GDN programming assignment

Designing and implementing a communication protocol that is a basic ingredient for many other protocols.

Overview

In this assignment, each group of 2 students will design, implement, test and describe the sending and receiving code for a sliding window data link protocol: the Go Back N version. This lab should be fun since your implementation will differ very little from what would be required in a real-world situation.

Since we don't have standalone machines, with an OS that we can modify, your code will have to execute in a simulated hardware/software environment. However, the programming interface provided to your routines, i.e., the code that would call your entities from above and from below is very close to what is done in an actual UNIX environment. Stopping/starting of timers are also simulated, and timer interrupts will cause your timer handling routine to be activated.

You can download the simulator here.

The routines you will write

Your routines are to be implemented in the form of the procedures described below. These procedures will be called by (and will call) procedures that have been written to emulate a network environment. The overall structure of the environment is shown in structure of the emulated environment. Note that this gives the uni-directional case, in this assignment we use the bi-directional case (#define BIDIRECTIONAL 1 in the code). Both A and B sides are then sending and receiving messages.

The unit of data passed between the upper layers and your protocols is a message, which is declared as:

struct msg {
  char data[20];
  };

This declaration, and all other data structure and emulator routines, as well as stub routines (i.e., those you are to complete) are in the simulator program, simprog.c,, described later. Your sending entities will thus receive data in 20-byte chunks from a higher layer (called layer5); your receiving entities should deliver 20-byte chunks of correctly received data in the correct order to layer5 of the receiving side.

The unit of data passed between your routines and the lower layer (called layer3 here) is the packet, which is declared as:

struct pkt {
   int seqnum;
   int acknum;
   int checksum;
   struct msg mes;
    };

The routines you will write are detailed below. As noted above, such procedures in real-life would be part of the operating system, and would be called by other procedures in the operating system.

Note that a global variable used by the A side routines may not be used by the B side routines (and vice versa), since in real live they run on different machines. To make live easy, you may use it for debugging (use the DEBUG define).

Software Interfaces

The following emulator routines can be called by your routines:

The simulated network environment

A call to procedure tolayer3() sends packets into the medium (i.e., is send out to the other side). Your procedures A_input() and B_input() are called when a packet is to be delivered from the medium to your protocol layer.
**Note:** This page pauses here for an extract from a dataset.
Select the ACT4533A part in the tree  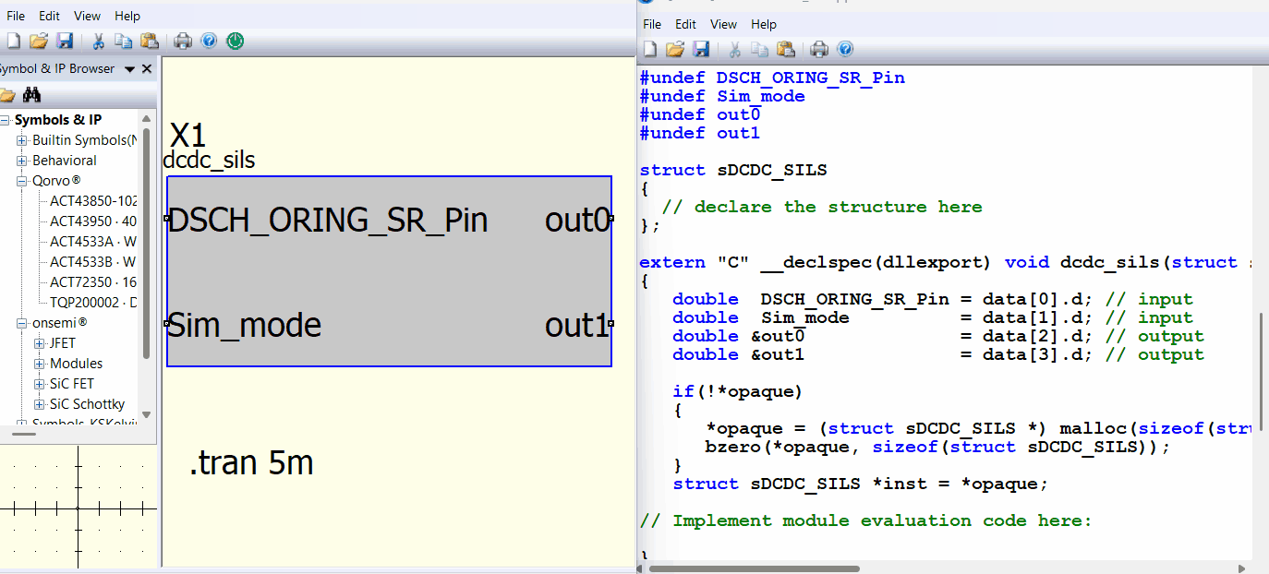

The medium is capable of corrupting and losing packets. It will not reorder packets. When you compile your procedures and my procedures together and run the resulting program, you will be asked to type in values regarding the simulated network environment, unless you give them on the command line:

The simulator can be compiled on any machine supporting C, it does not use special UNIX or Windows features. A problem could be the random number generator rand() and the largest integer mmm, used in the simrand() function. A simple check is performed on the returned random values and an error message is printed when this fails. In that case you have to change simrand() so that it works on your machine. When you handin your assigment, put the original simrand() back.

The Go Back N version.

You should implement a sliding window protocol using Go Back N. Your protocol should use both ACK and NACK messages. You can use the #define's as given in simprog.c, in that way you can use static declarations for buffers (e.g struct pkt window[2][NRBUFS] ) instead of having to use dynamic allocations. Test you routines for various values of these #define's and of the loss and corruption probabilities (e.g. 0.0, 0.1, 0.95). Put your procedures in a file called proggbn.c.

For the case "proggbn 10000 0.1 0.1 8.0 0", with NRBUFS set to 8 and TO_ACK set to 20.0, you should determine the "best" setting of the timeout value (TO_PKT) for packets. Consider both the transfer rate (messages per timeunit) and the loading of the network (packets per message).

You should handin your proggbn.c program, a design document describing your design and implementation, and a document describing how you have determined the time-out value.

Helpful Hints

Handin

The handin requirements are described already above, they contain the programs, design and implementation descriptions and the timing measurements and evaluations.

Send it in by email as an attachment in a compressed format.

You have a lot of time, but make a good planning. Start early as the protocols are not easy to implement, many things can go wrong, and often bugs are very hard to find and to correct.